Recipe Cuisine: Japanese
Theme: Fast & Fab
Nicks Stirfry
By: Teagan
Ingredients
- 500g Chicken Thighs
- 1 Bok Choy
- 1 bunch of spring onions
- 2 tablespoons oil
- 2 packets of teriyaki beef sauce
- Egg for serving (optional)
- 2 cloves garlic
- Chilli (optional)
- 1/2 cup Chicken stock
- Rice for serving
Product used in recipe
- LEE KUM KEE - TERIYAKI STIR-FRY SAUCE GF
- LEE KUM KEE - TERIYAKI STIR-FRY SAUCE GF
Method
- Cook the chicken • Heat a pan over high heat until it’s properly hot. • Add plenty of olive oil. • Season chicken thighs well with salt and pepper. • Cook chicken in batches so the pan stays hot — don’t crowd it. • Sear until nicely coloured and cooked through. • Remove chicken and set aside.
- Prep the veg • Wash bok choy and spring onions. • Separate the bok choy white stems from the green leaves. • Cut spring onions, keeping the white and green parts separate.
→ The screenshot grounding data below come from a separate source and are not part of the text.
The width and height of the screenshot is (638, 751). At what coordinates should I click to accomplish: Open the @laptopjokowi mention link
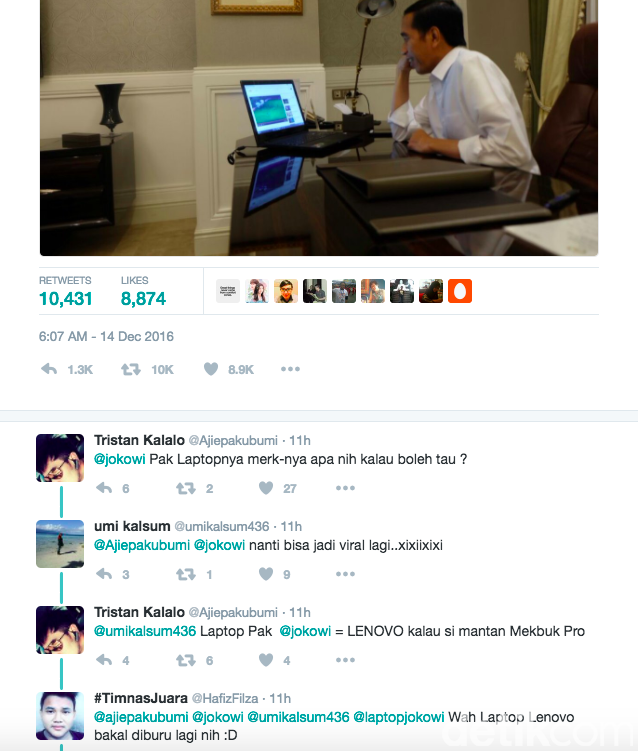(x=399, y=717)
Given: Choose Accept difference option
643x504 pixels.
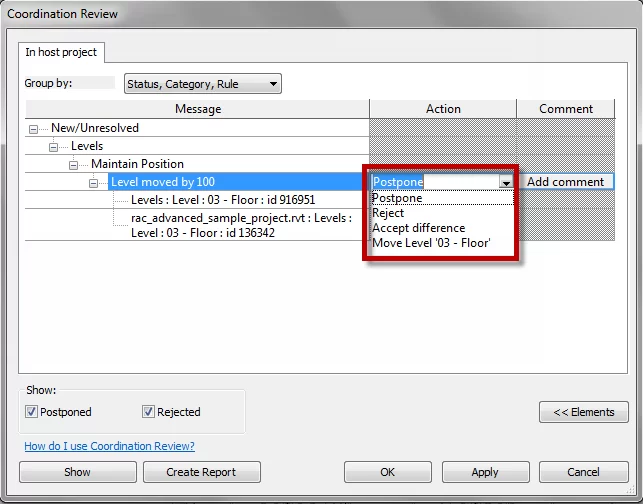Looking at the screenshot, I should (418, 228).
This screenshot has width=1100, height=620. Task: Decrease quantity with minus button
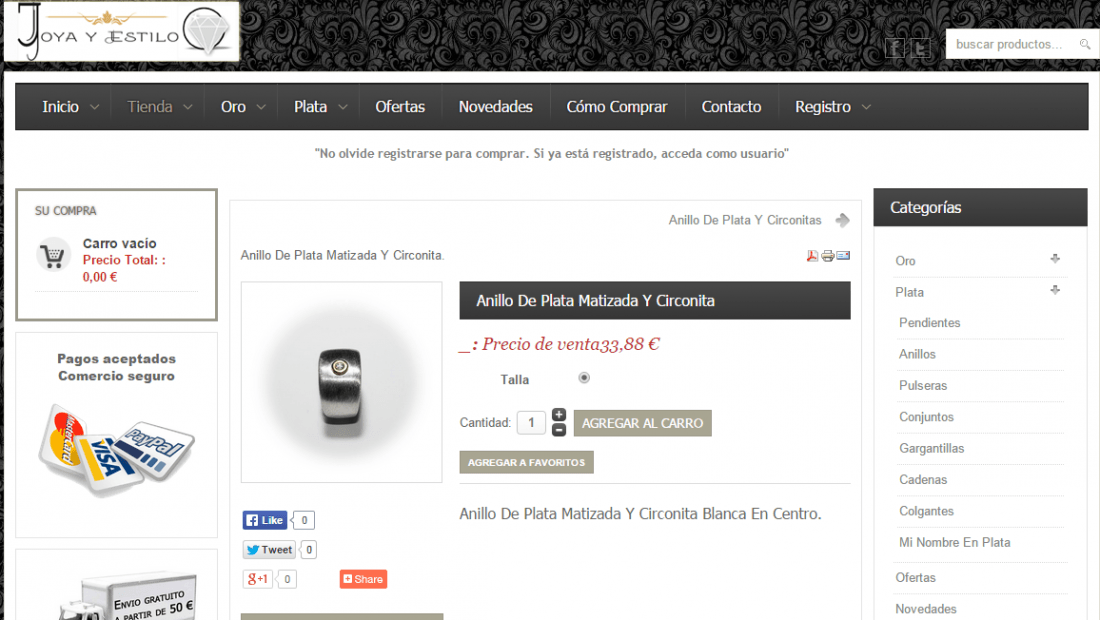558,430
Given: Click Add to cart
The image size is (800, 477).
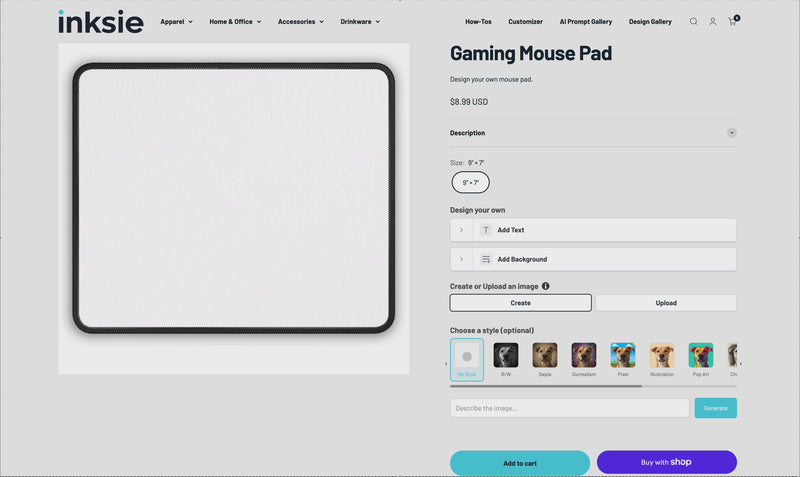Looking at the screenshot, I should (x=519, y=463).
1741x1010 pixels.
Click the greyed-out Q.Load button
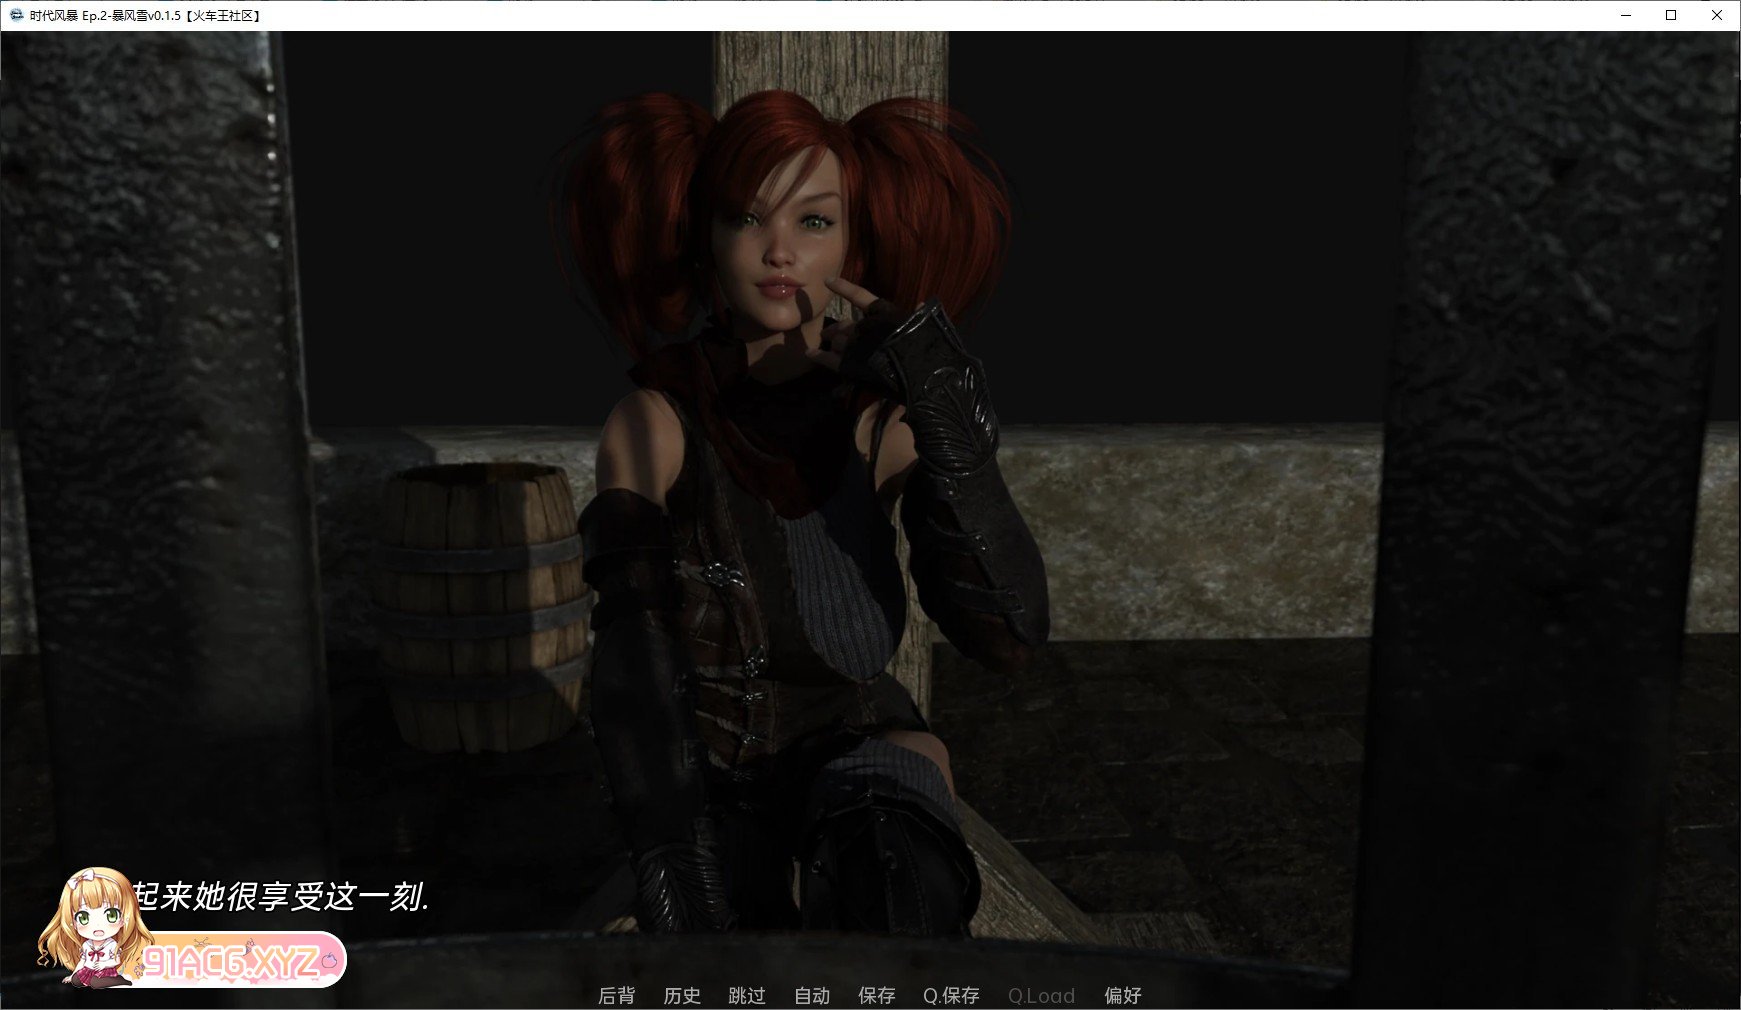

- Stir-fry the stems and garlic • Make sure the pan is screaming hot again. • Add more olive oil if needed. • Add the bok choy white stems, the white parts of the spring onion and garlic. • Stir-fry quickly, keeping everything moving so it doesn’t burn.
- Add the leaves • Add the green bok choy leaves. • Stir until they just wilt and shrink down.
- Bring it together • Add the cooked chicken back into the pan. • Pour in teriyaki sauce (to taste). • Add about ¼ cup chicken stock (stock dissolved in boiling water). • Toss everything together so it’s well coated and glossy.
- Finish • Cook for another minute or two until everything’s hot and the sauce slightly thickens. • Taste and adjust seasoning if needed.